Tanalasta pulled a fist-sized stone from the ground and turned to set it aside at the edge of her plot, where she found a pair of soft-leathered ranger boots standing beside her. Biting back a cry of surprise, she placed the stone with the others, then spoke without looking up.

“Come to tell me I mustn’t think poorly of you?” Tanalasta crumpled a handful of decaying leaves between her hands, sprinkling them over the surface of her plot. “Or have you decided to chase that holding after all?”

“I suppose I deserve that.” Rowen kneeled beside her and began to work a handful of leaves into humus. “The truth is, I’ve come to apologize. I spoke like a narrow-minded popinjay.”

“I hope you don’t expect me to disagree.”

“No. When I said those things, I was being a coward. I was thinking only of myself-of how your favor would affect my reputation.”

“You said you were thinking of the crown,” Tanalasta reminded him.

Rowen shrugged. “Perhaps I was thinking of both-or perhaps I was not thinking at all. Either way, I was wrong. It is not my place to decide what is best for the crown.
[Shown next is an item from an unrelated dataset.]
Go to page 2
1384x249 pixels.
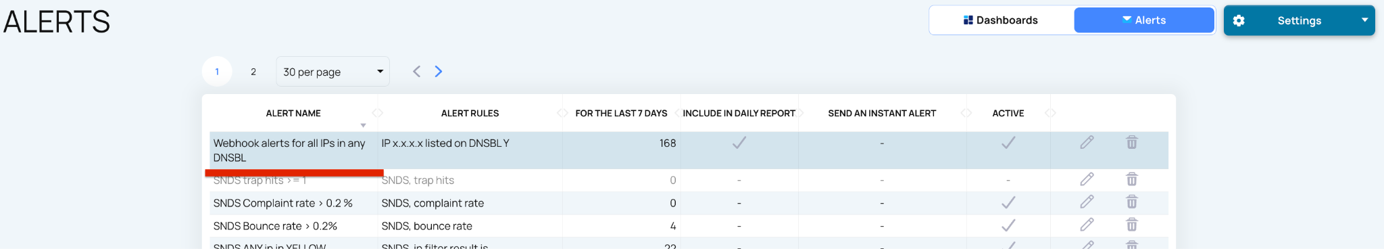pos(253,72)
I pray you can forgive me.”

Tanalasta sank her fingers into the dirt, turning it over and churning the leaf-humus into the soil. As honest and humble as Rowen’s apology was, it did little to quell her anger. He had said nothing about having faith in her ability to win her subjects’ confidence, and what future could she have with a man who did not believe in her?

“Thank you for clarifying matters, Rowen.” Tanalasta’s voice was sarcastic. “I was afraid that in making a fool of myself, I had also conveyed to you the duties of my station.”
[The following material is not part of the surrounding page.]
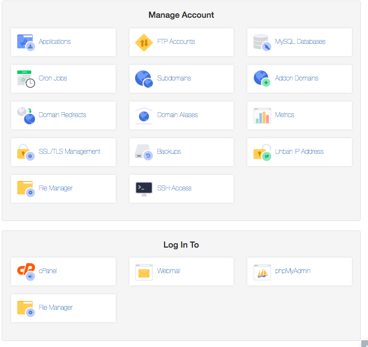Click the Unban IP Address lock icon
368x347 pixels.
(262, 152)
“Now you are twisting my words, Princess.” Rowen’s face was growing stormy. “I came here to say I agree with you. Why do you refuse to listen?”

“I have been listening.” Tanalasta started to suggest she had not liked what she heard, then thought better of such an acid remark and shook her head. “I don’t see the point in continuing this, Rowen. Maybe you should leave.”

Rowen stared at her in disbelief for a long time, then dumped the humus in his hands and stood. “If you wish.”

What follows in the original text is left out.